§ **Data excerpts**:
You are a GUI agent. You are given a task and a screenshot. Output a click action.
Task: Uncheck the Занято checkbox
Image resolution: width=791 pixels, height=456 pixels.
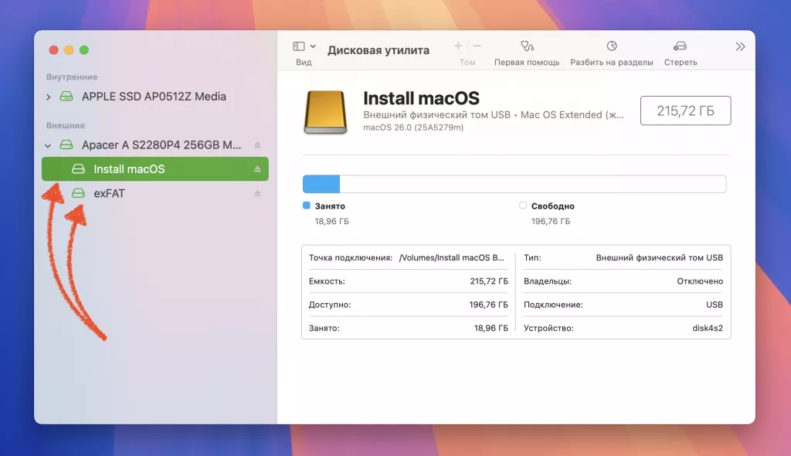point(304,206)
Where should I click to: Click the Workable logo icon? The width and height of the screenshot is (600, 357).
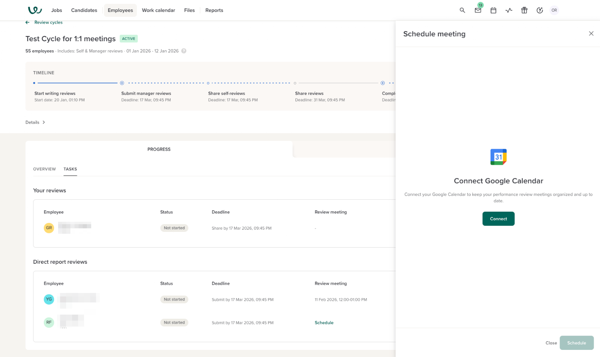point(35,10)
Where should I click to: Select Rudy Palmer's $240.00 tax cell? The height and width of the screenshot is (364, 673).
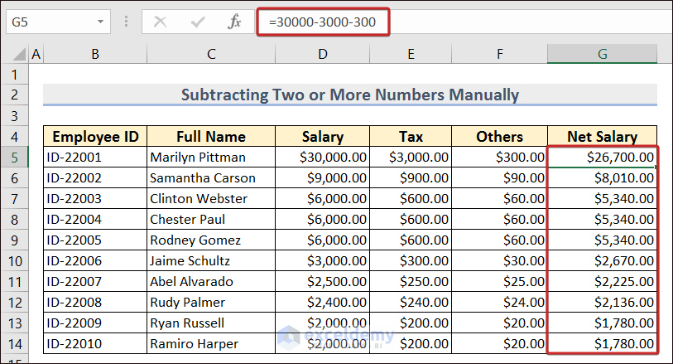coord(411,302)
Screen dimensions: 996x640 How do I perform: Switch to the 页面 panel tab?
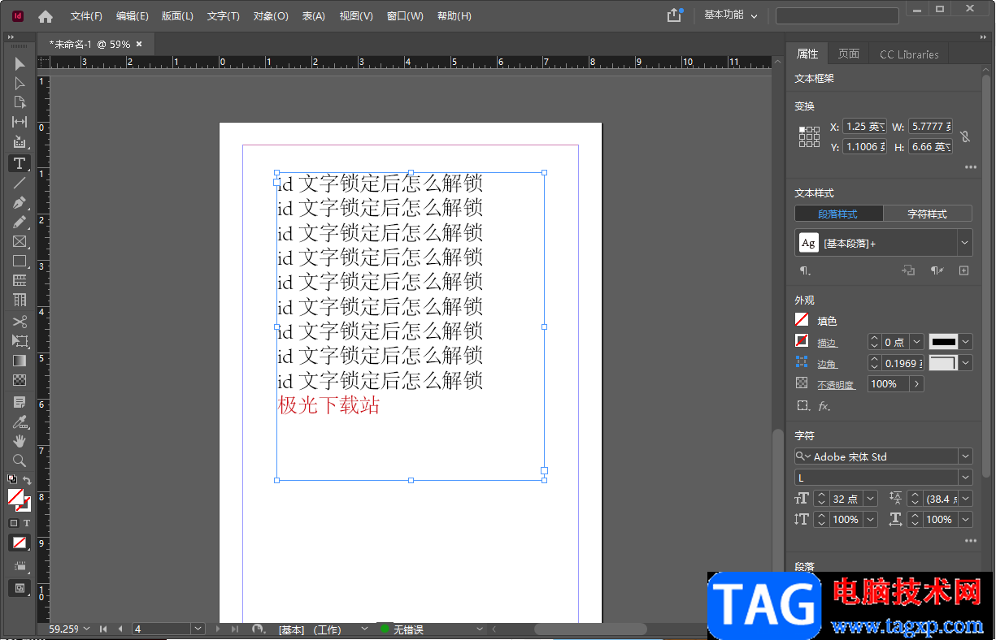pos(849,54)
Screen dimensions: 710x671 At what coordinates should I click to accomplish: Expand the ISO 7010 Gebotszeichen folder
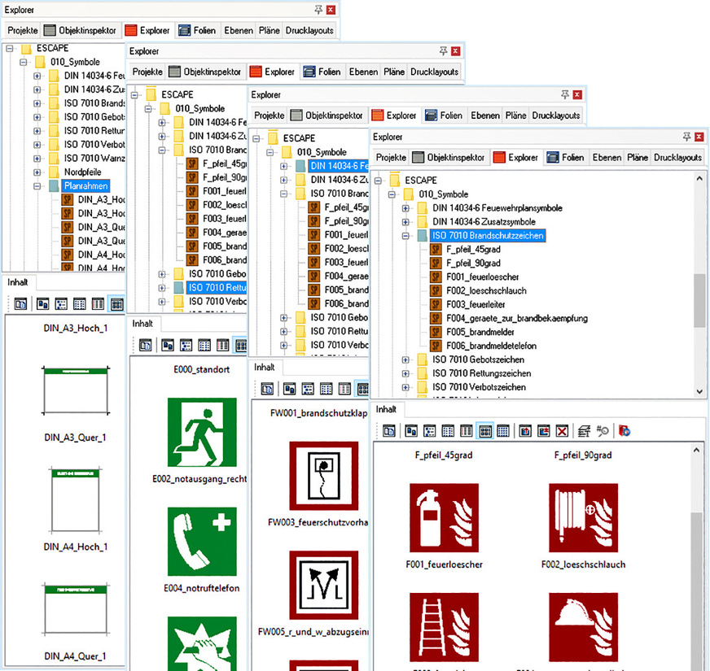point(405,359)
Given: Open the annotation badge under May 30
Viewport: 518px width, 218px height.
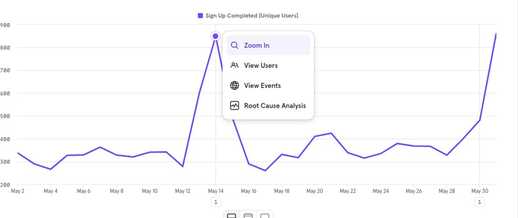Looking at the screenshot, I should tap(479, 202).
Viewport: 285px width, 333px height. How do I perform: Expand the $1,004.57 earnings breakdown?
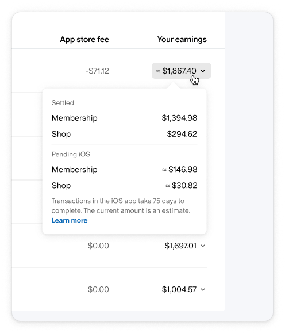(183, 289)
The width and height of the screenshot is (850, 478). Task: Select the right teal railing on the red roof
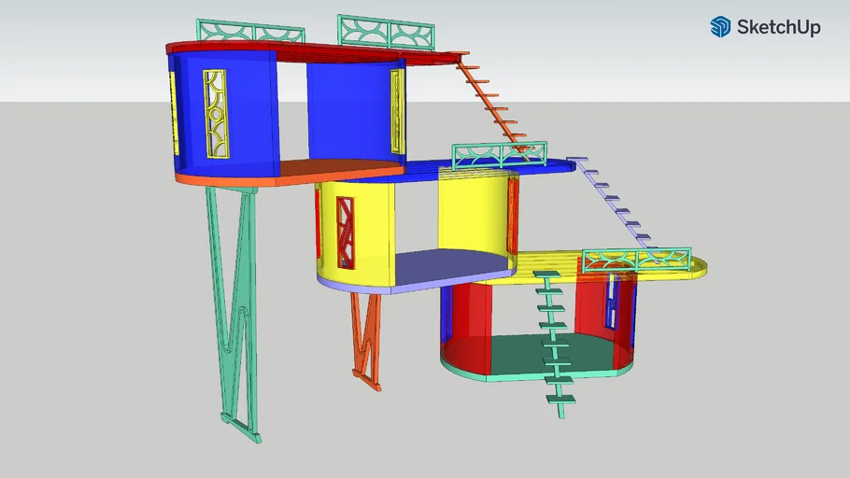[x=386, y=33]
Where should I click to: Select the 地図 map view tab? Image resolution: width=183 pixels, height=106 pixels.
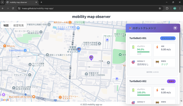6,26
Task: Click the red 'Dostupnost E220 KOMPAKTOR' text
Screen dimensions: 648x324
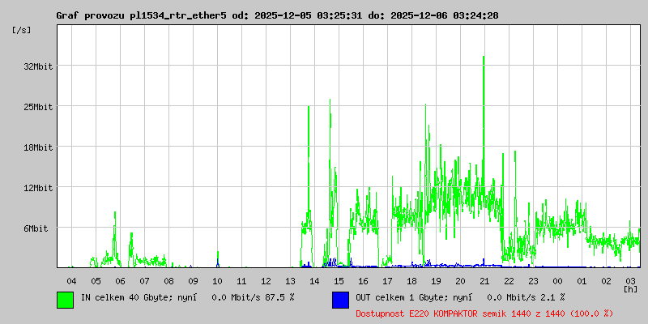Action: click(x=484, y=313)
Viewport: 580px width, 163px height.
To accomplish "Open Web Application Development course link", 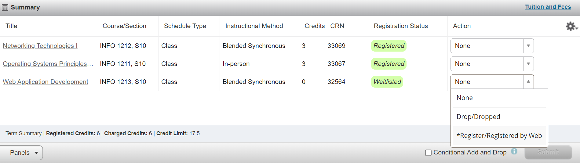I will click(x=46, y=82).
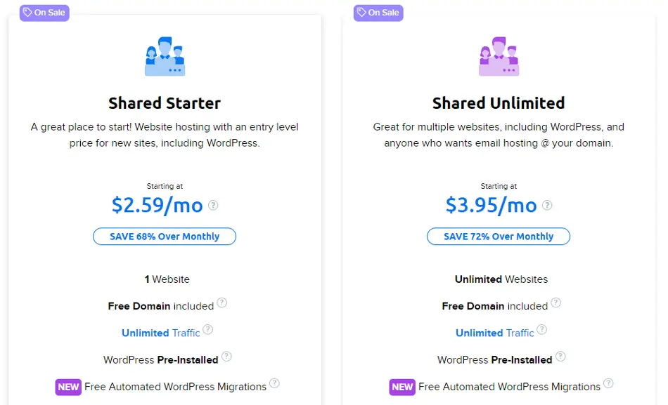
Task: Click WordPress Pre-Installed help icon in Shared Starter
Action: [226, 356]

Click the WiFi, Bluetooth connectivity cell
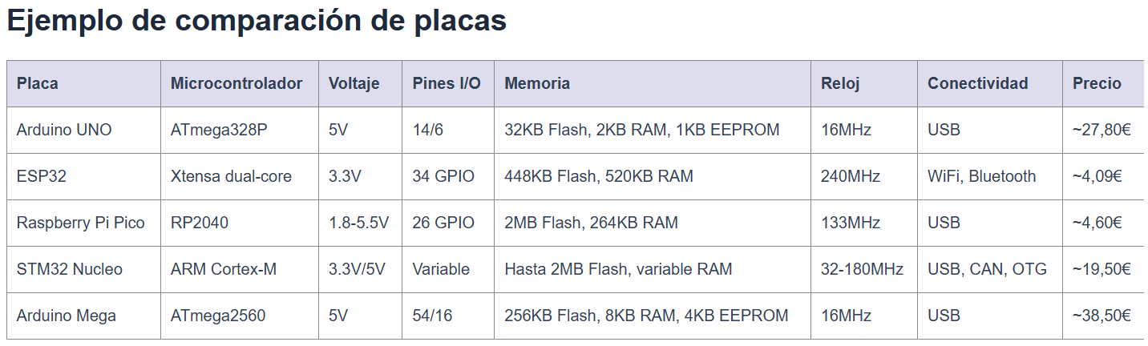981,176
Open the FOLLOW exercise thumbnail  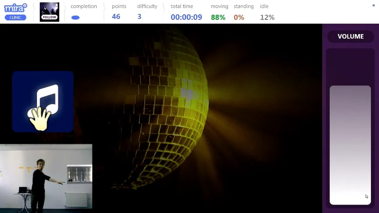coord(49,12)
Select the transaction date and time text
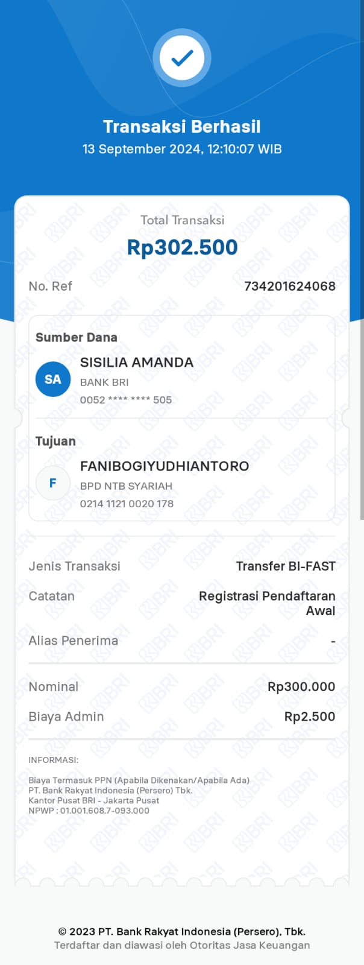The image size is (364, 965). tap(182, 149)

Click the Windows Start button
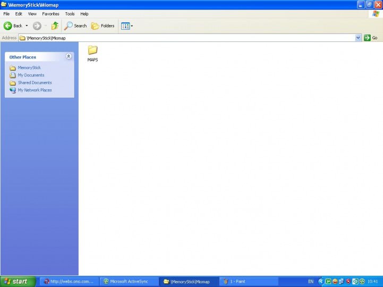pyautogui.click(x=18, y=281)
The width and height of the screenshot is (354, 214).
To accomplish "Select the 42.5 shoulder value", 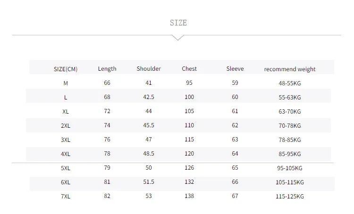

§ **Work task**: Lines wanted from the entries above: the one with "The width and height of the screenshot is (850, 478).", the one with "Task: Click the", and all lines between. Please copy them exactly, without the pictures and without anything else.

§ **Finished exercise**:
The width and height of the screenshot is (850, 478). Task: Select the right teal railing on the red roof
[x=386, y=33]
Where should I click to: Select the 地図 map view tab? Image resolution: width=183 pixels, height=106 pixels.
6,26
Task: Click the red 'Dostupnost E220 KOMPAKTOR' text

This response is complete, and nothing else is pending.